RECORDS PROVIDED Block Start

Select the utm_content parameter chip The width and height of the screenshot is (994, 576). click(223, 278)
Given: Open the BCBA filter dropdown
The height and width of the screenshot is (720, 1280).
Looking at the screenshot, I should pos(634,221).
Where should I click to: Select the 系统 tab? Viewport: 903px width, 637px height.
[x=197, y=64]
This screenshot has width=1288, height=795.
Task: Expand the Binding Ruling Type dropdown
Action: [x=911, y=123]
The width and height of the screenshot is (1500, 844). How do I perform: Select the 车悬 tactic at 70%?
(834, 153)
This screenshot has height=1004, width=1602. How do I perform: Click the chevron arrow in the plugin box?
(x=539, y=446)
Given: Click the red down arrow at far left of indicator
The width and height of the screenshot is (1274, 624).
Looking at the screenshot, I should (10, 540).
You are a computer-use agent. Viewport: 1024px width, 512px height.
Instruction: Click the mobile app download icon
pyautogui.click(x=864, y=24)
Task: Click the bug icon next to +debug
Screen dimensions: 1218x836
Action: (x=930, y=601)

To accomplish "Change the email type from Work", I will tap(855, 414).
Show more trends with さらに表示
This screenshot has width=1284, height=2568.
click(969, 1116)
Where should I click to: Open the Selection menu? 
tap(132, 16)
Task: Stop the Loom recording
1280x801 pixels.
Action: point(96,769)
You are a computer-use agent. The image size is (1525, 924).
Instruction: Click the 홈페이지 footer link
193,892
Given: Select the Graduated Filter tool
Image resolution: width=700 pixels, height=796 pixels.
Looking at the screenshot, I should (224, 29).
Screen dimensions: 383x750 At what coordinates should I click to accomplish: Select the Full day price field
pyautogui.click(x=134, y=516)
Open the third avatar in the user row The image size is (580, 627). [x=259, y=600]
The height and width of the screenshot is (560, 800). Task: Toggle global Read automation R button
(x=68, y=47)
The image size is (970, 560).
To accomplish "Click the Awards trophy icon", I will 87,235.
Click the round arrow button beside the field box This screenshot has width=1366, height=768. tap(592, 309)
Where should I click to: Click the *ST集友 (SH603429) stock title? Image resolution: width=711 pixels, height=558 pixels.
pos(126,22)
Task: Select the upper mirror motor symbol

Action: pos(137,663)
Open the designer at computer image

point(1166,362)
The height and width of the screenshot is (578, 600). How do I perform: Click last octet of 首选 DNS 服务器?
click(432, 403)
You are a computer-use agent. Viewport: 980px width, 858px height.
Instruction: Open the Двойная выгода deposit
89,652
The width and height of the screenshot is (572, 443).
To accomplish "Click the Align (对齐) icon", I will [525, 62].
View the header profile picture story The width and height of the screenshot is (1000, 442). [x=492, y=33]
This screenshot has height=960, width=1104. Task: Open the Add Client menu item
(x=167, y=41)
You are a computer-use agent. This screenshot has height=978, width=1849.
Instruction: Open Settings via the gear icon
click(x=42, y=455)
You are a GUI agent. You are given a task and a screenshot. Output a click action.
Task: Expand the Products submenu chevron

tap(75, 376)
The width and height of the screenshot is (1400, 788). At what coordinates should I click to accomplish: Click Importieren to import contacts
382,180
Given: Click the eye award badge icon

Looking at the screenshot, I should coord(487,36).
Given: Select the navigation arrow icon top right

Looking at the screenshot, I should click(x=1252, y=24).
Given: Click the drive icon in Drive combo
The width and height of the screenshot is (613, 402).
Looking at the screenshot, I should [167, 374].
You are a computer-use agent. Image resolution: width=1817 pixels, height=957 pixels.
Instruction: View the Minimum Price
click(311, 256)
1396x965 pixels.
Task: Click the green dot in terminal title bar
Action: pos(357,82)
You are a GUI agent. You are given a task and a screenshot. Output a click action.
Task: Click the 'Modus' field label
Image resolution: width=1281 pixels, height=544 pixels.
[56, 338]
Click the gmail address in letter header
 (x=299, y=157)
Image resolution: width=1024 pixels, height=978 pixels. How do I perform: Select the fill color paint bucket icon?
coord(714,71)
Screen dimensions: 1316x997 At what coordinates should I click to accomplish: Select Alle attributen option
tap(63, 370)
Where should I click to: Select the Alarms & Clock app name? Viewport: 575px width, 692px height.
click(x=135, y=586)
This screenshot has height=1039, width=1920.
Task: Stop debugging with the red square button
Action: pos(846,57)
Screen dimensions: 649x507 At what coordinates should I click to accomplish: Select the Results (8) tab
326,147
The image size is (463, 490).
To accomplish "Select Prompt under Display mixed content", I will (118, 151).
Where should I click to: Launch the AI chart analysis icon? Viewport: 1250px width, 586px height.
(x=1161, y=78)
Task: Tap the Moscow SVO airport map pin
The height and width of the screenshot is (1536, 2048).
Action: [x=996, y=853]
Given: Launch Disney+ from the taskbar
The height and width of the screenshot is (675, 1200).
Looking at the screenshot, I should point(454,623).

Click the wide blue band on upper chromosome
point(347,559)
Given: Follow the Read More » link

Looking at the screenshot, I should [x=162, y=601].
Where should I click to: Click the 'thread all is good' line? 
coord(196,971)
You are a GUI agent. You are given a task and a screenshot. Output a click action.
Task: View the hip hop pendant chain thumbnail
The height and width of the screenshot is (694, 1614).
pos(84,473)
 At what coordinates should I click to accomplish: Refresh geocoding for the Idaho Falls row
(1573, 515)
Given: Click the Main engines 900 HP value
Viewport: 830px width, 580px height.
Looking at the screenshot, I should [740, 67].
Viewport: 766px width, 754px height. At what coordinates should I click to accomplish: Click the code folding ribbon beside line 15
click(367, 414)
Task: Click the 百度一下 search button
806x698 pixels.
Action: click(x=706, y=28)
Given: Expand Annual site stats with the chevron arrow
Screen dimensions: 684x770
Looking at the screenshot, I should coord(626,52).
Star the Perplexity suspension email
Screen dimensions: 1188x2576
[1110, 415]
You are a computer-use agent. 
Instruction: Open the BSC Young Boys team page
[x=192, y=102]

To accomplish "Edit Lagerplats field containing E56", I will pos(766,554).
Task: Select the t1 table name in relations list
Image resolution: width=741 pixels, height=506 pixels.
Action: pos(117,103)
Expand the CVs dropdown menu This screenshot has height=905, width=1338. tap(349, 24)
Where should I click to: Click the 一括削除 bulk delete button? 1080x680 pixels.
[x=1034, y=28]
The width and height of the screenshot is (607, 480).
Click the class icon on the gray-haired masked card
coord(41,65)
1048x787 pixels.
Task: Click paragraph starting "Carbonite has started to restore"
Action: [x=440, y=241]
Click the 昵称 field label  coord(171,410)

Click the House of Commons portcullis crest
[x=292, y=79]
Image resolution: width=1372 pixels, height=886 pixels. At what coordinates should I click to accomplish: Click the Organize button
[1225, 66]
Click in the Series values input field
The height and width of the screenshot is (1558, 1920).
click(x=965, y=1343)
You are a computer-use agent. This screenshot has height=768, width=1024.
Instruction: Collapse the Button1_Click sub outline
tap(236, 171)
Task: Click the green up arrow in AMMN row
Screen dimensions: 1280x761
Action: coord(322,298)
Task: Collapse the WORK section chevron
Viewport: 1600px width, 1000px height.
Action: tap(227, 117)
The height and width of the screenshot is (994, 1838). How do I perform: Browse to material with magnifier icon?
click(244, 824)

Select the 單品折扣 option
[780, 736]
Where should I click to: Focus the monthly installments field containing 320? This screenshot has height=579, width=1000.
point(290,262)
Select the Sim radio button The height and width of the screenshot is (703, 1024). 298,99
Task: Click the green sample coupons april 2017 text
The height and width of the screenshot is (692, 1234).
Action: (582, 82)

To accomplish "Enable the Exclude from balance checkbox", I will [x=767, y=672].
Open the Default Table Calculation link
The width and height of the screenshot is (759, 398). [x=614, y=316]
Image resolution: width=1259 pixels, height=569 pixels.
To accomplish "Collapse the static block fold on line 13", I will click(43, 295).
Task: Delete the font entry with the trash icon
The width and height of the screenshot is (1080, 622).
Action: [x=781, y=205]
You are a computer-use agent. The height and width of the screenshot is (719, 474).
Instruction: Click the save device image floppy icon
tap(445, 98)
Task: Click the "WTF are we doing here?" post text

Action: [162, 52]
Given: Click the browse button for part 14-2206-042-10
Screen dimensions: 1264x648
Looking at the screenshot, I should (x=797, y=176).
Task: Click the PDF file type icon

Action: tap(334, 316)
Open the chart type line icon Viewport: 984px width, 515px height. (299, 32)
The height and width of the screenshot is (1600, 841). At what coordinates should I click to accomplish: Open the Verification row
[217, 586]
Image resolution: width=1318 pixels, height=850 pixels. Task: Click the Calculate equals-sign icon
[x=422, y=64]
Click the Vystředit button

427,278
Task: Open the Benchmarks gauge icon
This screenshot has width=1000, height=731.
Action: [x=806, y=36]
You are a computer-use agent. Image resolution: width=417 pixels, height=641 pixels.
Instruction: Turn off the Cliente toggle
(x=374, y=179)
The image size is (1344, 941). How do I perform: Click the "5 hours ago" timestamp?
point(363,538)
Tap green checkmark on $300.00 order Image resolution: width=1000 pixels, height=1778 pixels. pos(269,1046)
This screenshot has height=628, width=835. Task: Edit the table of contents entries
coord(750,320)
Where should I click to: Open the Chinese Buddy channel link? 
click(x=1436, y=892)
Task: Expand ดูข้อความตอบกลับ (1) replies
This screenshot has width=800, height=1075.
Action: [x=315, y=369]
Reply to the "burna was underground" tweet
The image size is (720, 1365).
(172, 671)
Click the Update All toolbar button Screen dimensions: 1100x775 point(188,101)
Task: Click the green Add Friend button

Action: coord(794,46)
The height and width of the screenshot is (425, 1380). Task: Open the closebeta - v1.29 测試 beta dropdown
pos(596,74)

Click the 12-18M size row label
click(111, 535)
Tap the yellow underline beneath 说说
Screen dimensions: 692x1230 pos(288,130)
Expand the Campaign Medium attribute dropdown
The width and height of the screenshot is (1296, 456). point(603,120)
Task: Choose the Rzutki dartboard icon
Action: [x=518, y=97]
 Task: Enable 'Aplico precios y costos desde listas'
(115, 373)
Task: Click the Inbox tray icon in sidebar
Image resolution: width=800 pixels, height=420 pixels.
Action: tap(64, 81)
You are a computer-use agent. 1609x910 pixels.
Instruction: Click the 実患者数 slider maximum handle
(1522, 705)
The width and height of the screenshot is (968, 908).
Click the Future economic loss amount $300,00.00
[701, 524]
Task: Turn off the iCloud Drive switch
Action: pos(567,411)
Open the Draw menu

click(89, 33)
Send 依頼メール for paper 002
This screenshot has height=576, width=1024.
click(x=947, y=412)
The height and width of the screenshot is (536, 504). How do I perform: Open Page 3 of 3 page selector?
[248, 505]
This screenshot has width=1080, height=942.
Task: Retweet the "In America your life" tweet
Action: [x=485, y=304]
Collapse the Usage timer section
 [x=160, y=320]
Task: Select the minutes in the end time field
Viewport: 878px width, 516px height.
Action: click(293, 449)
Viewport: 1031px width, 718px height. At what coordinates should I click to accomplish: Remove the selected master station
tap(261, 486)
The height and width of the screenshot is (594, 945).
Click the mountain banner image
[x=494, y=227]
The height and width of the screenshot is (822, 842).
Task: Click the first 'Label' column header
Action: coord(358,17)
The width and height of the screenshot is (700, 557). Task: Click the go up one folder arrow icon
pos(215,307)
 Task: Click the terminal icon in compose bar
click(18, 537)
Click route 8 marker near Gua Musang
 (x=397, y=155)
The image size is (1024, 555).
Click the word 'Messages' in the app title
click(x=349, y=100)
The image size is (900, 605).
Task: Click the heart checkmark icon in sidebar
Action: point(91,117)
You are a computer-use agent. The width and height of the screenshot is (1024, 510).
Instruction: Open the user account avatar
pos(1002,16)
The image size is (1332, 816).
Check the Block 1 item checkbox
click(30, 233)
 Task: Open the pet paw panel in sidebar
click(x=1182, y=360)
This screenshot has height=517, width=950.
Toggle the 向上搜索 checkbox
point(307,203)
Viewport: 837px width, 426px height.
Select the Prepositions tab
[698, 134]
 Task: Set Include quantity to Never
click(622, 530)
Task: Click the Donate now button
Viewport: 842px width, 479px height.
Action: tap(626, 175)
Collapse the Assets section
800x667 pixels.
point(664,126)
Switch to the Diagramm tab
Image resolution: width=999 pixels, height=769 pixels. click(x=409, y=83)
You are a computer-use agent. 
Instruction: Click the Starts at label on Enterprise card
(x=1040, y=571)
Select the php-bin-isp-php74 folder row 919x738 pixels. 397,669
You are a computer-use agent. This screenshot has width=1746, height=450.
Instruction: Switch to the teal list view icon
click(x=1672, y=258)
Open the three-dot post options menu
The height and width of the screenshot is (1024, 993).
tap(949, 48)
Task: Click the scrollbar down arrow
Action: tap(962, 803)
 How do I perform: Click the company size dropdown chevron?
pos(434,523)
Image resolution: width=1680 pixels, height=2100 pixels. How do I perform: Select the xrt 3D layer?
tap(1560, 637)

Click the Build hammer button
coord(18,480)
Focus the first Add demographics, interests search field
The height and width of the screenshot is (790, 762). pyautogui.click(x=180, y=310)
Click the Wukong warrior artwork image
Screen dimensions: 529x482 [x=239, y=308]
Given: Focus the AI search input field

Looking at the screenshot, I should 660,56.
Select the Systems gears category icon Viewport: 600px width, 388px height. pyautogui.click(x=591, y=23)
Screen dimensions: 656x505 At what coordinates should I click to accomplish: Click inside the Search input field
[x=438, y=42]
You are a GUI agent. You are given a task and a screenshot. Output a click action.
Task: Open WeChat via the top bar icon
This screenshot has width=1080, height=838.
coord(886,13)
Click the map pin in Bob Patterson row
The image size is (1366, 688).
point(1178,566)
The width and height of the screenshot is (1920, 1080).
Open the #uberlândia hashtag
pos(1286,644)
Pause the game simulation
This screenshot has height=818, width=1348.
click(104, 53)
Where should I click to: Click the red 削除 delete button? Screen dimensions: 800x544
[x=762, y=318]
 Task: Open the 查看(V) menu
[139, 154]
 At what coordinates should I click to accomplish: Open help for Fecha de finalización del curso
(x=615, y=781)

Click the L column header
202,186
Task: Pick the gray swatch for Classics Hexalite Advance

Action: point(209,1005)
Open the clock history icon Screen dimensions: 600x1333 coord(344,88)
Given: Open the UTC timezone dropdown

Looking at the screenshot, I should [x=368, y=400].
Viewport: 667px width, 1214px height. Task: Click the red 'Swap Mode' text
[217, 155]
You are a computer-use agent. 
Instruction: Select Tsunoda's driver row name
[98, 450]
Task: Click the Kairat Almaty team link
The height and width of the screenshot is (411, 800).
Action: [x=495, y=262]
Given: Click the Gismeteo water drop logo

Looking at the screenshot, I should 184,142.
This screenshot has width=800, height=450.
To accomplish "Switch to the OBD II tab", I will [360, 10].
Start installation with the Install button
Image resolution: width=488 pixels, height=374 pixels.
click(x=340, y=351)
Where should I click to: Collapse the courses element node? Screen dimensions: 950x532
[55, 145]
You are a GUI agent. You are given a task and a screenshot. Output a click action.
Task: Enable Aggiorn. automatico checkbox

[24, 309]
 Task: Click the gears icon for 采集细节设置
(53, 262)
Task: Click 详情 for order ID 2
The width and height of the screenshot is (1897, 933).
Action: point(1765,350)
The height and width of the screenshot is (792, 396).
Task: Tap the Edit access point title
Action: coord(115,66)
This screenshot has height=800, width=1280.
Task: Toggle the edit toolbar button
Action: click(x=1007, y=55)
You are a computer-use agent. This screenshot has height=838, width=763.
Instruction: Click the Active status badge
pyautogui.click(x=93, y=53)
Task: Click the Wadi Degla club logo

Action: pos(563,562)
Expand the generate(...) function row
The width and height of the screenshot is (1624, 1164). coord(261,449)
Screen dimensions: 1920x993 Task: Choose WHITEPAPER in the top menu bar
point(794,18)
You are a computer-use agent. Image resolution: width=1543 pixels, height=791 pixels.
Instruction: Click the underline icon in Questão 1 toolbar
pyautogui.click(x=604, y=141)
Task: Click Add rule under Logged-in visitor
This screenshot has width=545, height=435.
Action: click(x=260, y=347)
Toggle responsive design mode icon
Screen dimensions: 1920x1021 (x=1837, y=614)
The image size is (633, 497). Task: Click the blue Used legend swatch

RECORDS PROVIDED Block End

ASSIGNMENT
Your task is to retype the entries verbatim, starting with the line that holds "Click the 12-18M size row label" and stopping after the line that holds "The image size is (1024, 555).".

RESPONSE TO THE TASK
Click the 12-18M size row label
click(111, 535)
Tap the yellow underline beneath 说说
Screen dimensions: 692x1230 pos(288,130)
Expand the Campaign Medium attribute dropdown
The width and height of the screenshot is (1296, 456). point(603,120)
Task: Choose the Rzutki dartboard icon
Action: [x=518, y=97]
 Task: Enable 'Aplico precios y costos desde listas'
(115, 373)
Task: Click the Inbox tray icon in sidebar
Image resolution: width=800 pixels, height=420 pixels.
Action: tap(64, 81)
You are a computer-use agent. 1609x910 pixels.
Instruction: Click the 実患者数 slider maximum handle
(1522, 705)
The width and height of the screenshot is (968, 908).
Click the Future economic loss amount $300,00.00
[701, 524]
Task: Turn off the iCloud Drive switch
Action: pos(567,411)
Open the Draw menu

click(89, 33)
Send 依頼メール for paper 002
This screenshot has height=576, width=1024.
click(x=947, y=412)
The height and width of the screenshot is (536, 504). How do I perform: Open Page 3 of 3 page selector?
[248, 505]
This screenshot has width=1080, height=942.
Task: Retweet the "In America your life" tweet
Action: [x=485, y=304]
Collapse the Usage timer section
 [x=160, y=320]
Task: Select the minutes in the end time field
Viewport: 878px width, 516px height.
Action: click(293, 449)
Viewport: 1031px width, 718px height. At what coordinates should I click to accomplish: Remove the selected master station
tap(261, 486)
The height and width of the screenshot is (594, 945).
Click the mountain banner image
[x=494, y=227]
The height and width of the screenshot is (822, 842).
Task: Click the first 'Label' column header
Action: coord(358,17)
The width and height of the screenshot is (700, 557). Task: Click the go up one folder arrow icon
pos(215,307)
 Task: Click the terminal icon in compose bar
click(18, 537)
Click route 8 marker near Gua Musang
 (x=397, y=155)
The image size is (1024, 555).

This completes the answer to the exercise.